Одинаково мы видим и «природу» зла. Правда, Бердяев говорит о «сатанинских идеях» и тут ошибается: «сатана», дух небытия, никаких идей не имеет. Злое начало потому и злое, что чисто разрушительное, не могущее ничего ни создать, ни построить. Его работа – искажение, искривление, порча уже созданного, а главные орудия – маска и зеркало. Он любит маску, зная ее неотразимость. Зеркалом пользуется, чтобы нашу же идею показать нам в обратном, перевернутом, виде и заставить нас от нее отречься. Эти «маски, подмены» Бердяев прекрасно видит. Видит и религиозную, или «обратно-религиозную», сущность интернационало-большевизма, ныне царствующего в России: «Интернационализм, – говорит он, – есть безобразная карикатура, изолгание вселенского духа, лживое подобие…».

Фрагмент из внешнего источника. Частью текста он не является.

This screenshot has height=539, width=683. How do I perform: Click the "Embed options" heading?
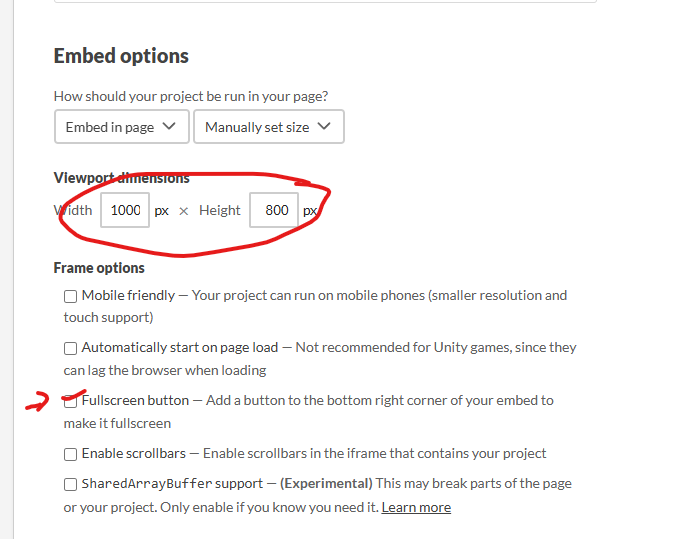coord(121,56)
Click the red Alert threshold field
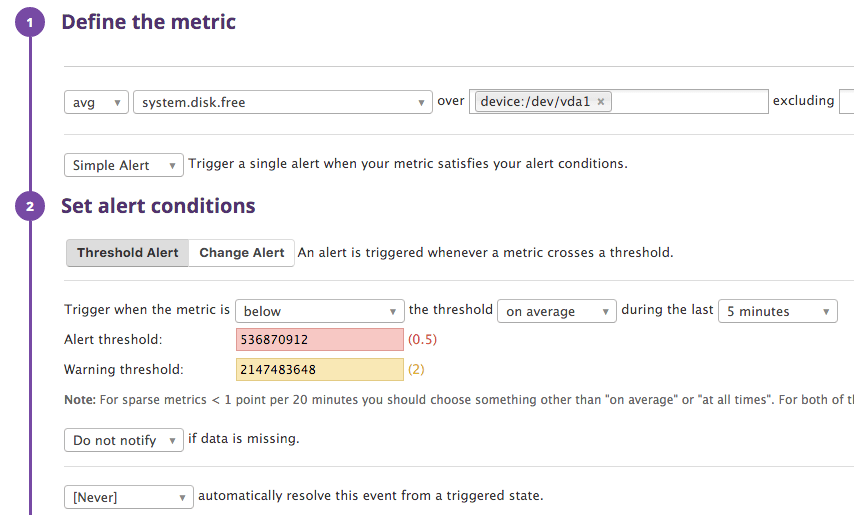This screenshot has width=854, height=515. [x=319, y=340]
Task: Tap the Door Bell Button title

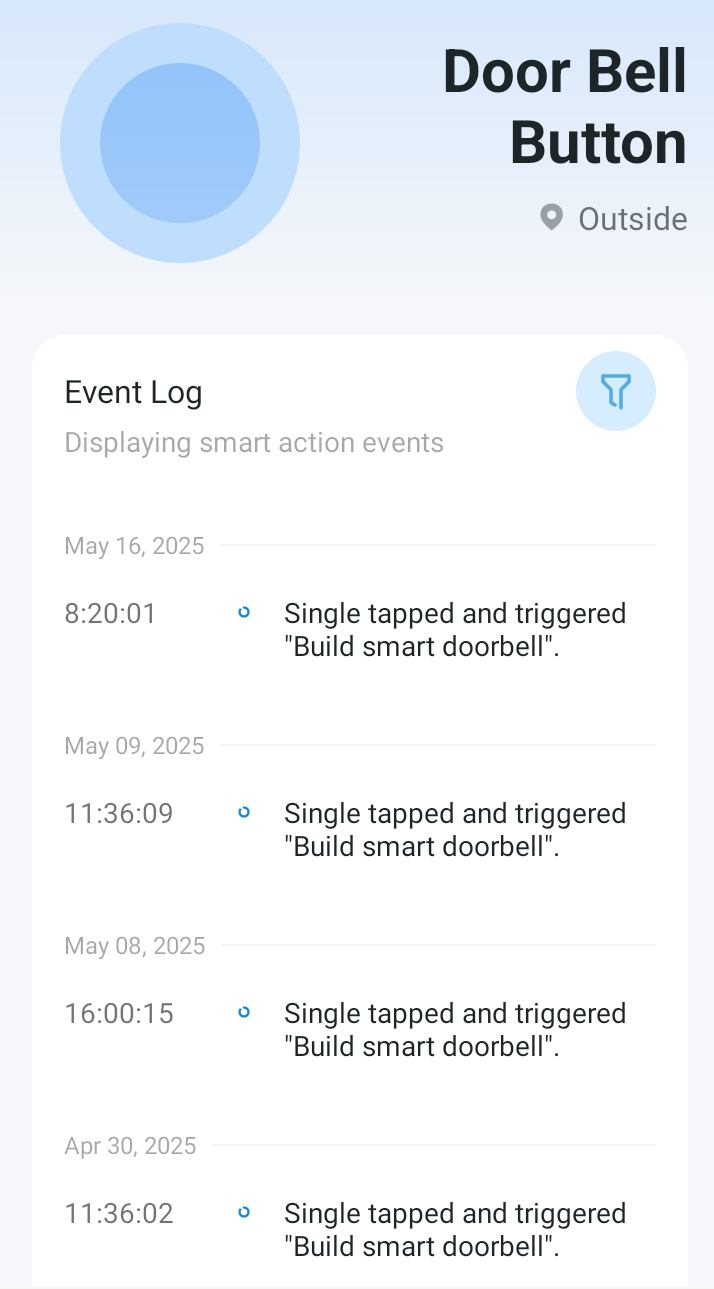Action: [x=565, y=107]
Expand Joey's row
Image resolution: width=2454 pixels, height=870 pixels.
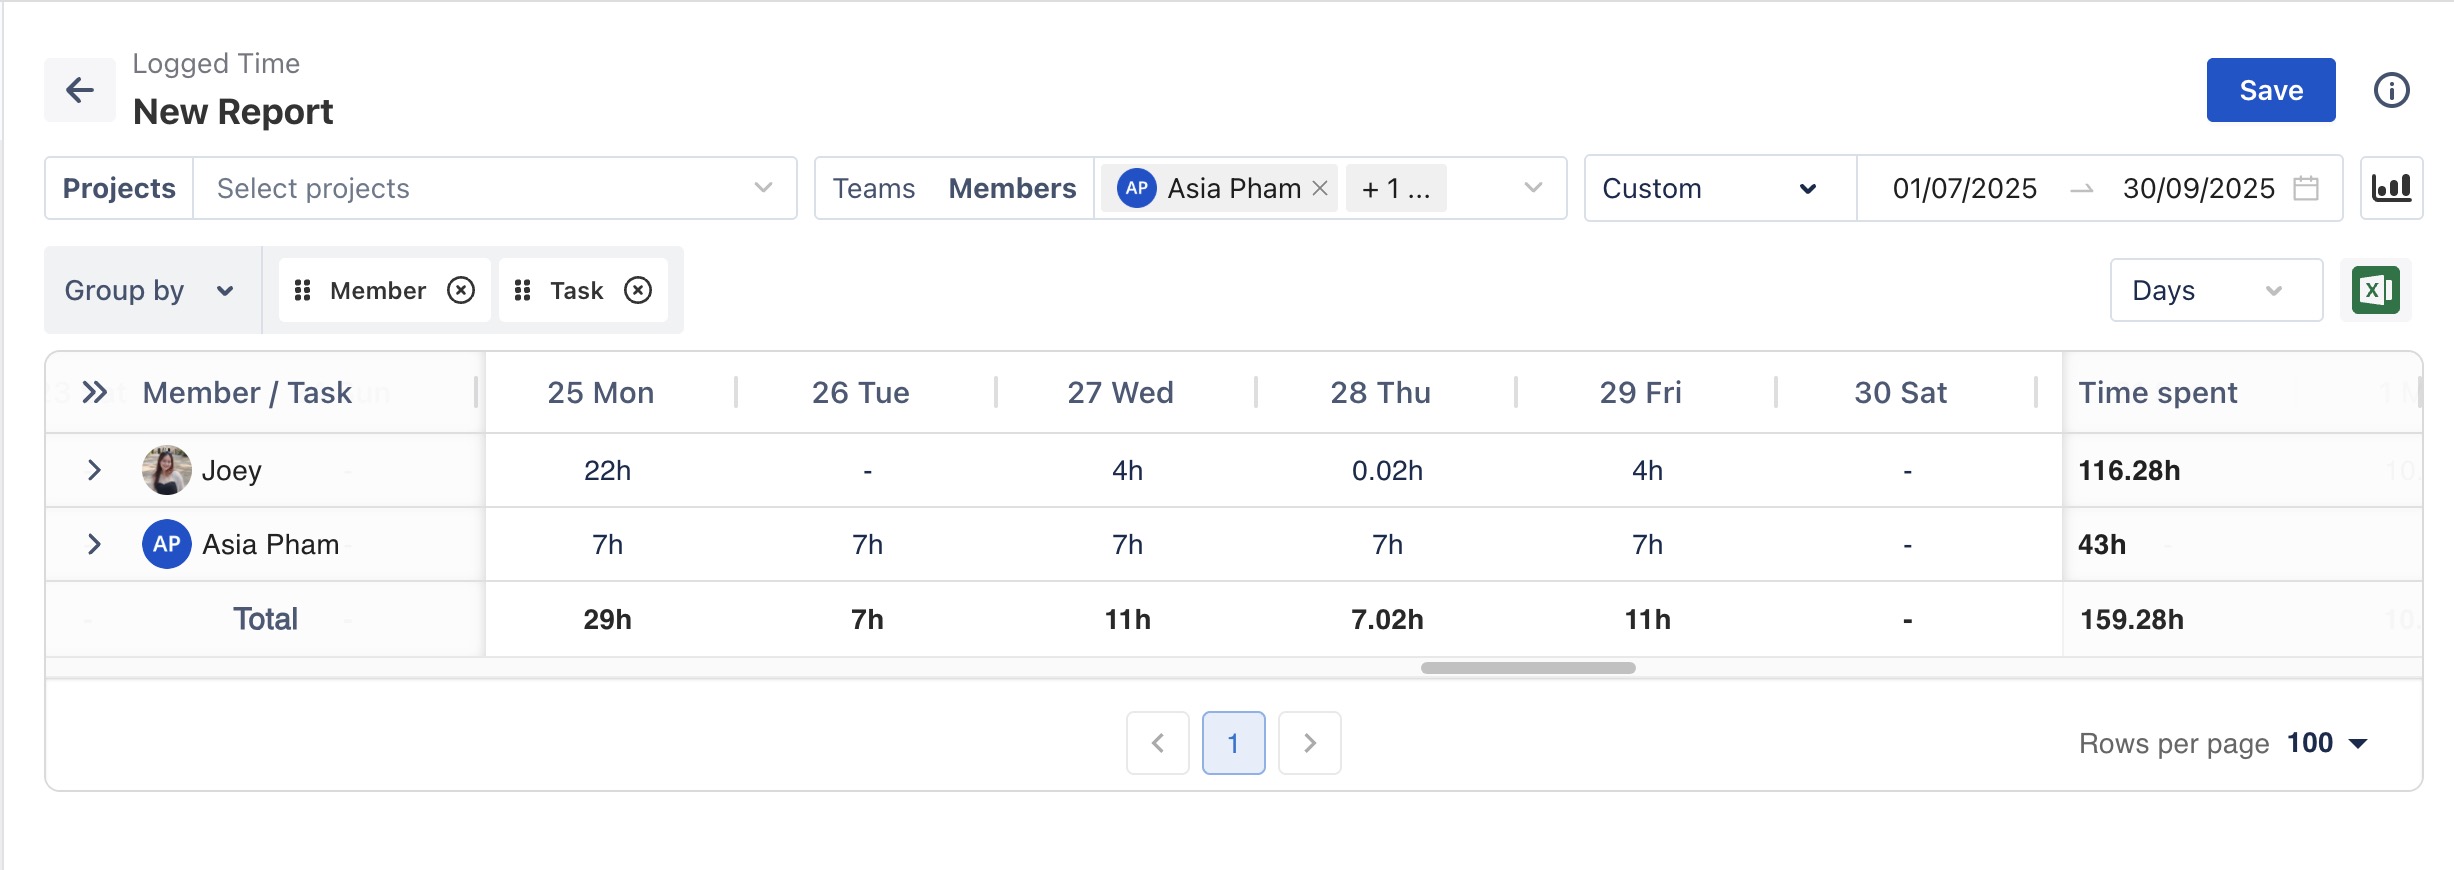(x=94, y=470)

Положим, как не увидеть, когда и самому обыкновенному, среднему человеческому сознанию это слишком ясно. Русский «коммунизм» до грубости резко объявил себя именно религией; коммунистическая партия играет роль церкви, до мелочей повторяя церковь христианскую, в обратном виде, конечно. Ни песчинки нового, – только переверт; все положительное заменено отрицательным: свобода – рабством, созиданье – разрушеньем, жизнь – смертью. Даже не математика, даже не арифметика – автоматизм.

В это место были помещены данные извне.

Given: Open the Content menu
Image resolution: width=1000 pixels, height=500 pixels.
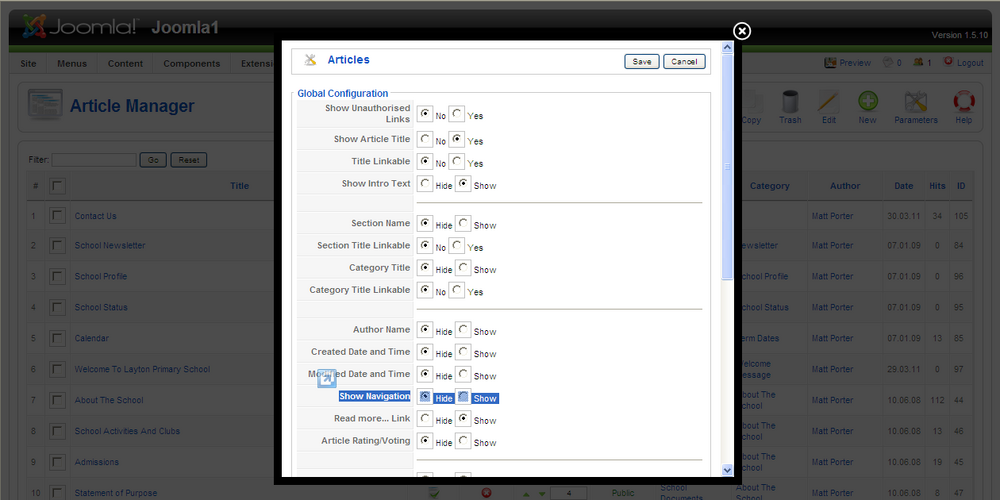Looking at the screenshot, I should 126,63.
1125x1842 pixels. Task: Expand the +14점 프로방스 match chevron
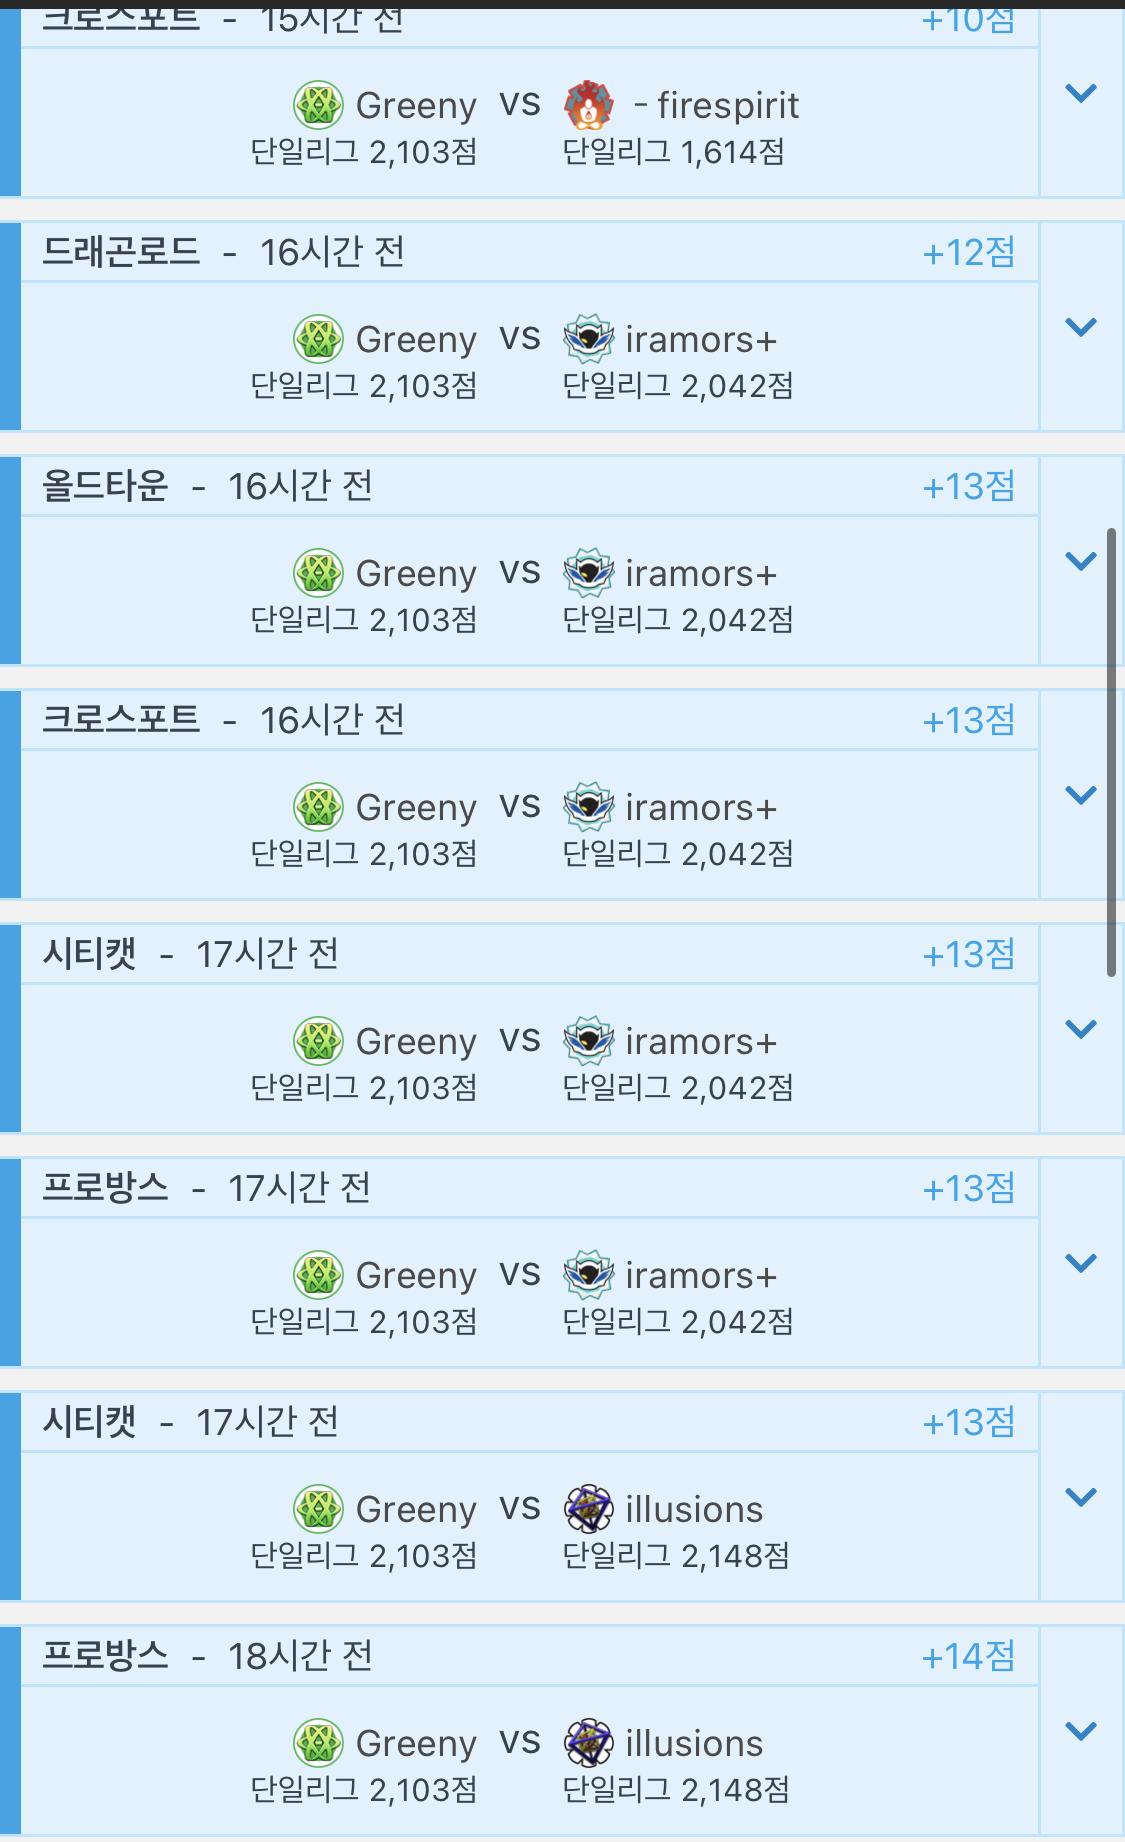click(x=1081, y=1731)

Если чему удивляться, так разве тому, что эта «сатанократия», и даже вид людей, руками которых она делается, опустошенных до мертвости автоматов, – еще не всех заставили содрогнуться. А видя умиранье себе подобного – и зверь дрожит, начиная понимать смерть.
Бердяев – понял, но… Бердяев не выдержал: соблазнился о сатанократии. Не ею, а именно о ней. Соблазниться о чем-нибудь – на религиозном языке значит ослепнуть, заворожиться так, чтобы уж во всем и везде видеть только предмет соблазна.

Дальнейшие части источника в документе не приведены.